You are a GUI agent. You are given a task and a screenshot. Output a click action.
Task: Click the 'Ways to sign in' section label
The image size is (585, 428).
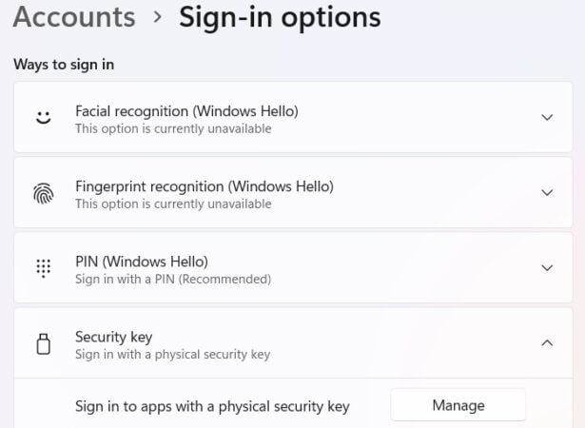point(64,65)
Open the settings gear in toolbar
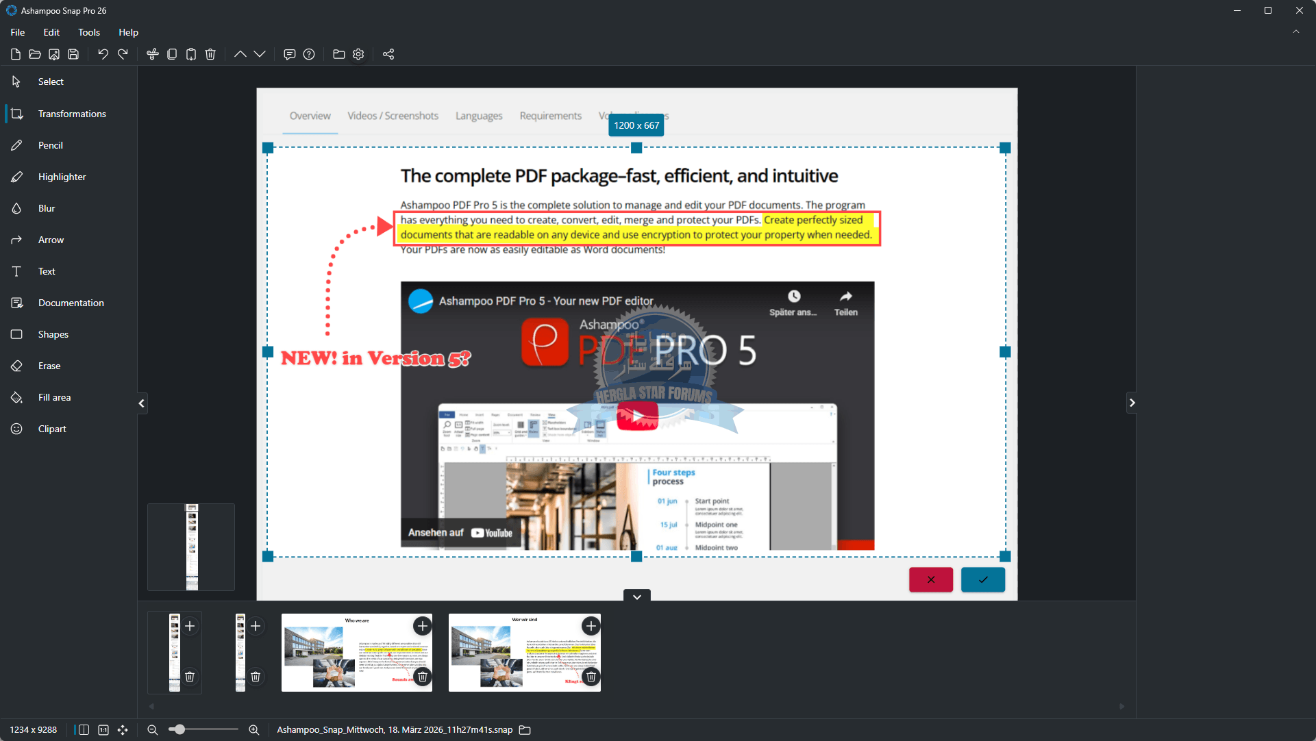 tap(358, 54)
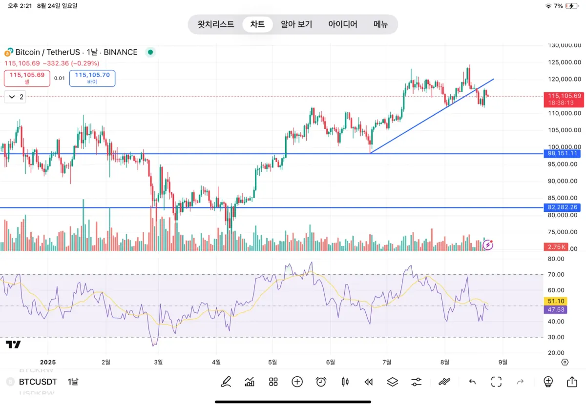Toggle the green market status dot
Screen dimensions: 586x407
[x=150, y=52]
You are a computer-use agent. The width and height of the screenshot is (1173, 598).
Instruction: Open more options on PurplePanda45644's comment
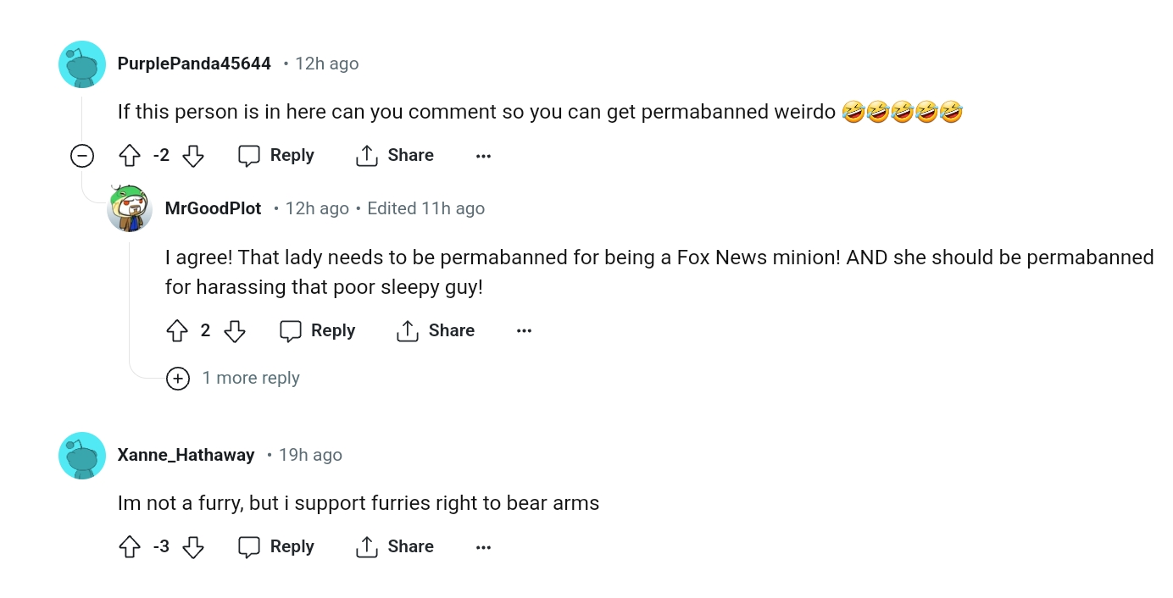click(483, 156)
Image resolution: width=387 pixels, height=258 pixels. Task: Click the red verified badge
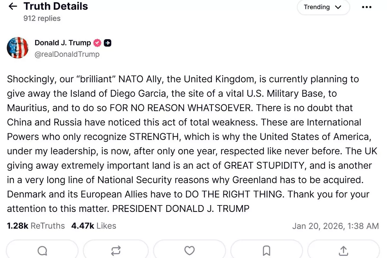[x=97, y=43]
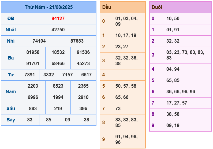Click third prize number 68466
Viewport: 213px width, 149px height.
pyautogui.click(x=58, y=64)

=-=-=

STATED PROBLEM: Arrange the lines from the line with "Open the settings gear in toolbar" to the line with "click(483, 156)", both included, as a numbered list, omitting blank lines and leaving out the pictures.

WORKED SOLUTION:
1. Open the settings gear in toolbar
2.  tap(358, 54)
3. Toggle the green market status dot
4. Screen dimensions: 586x407
5. [x=150, y=52]
6. You are a computer-use agent. The width and height of the screenshot is (1173, 598).
7. Instruction: Open more options on PurplePanda45644's comment
8. click(483, 156)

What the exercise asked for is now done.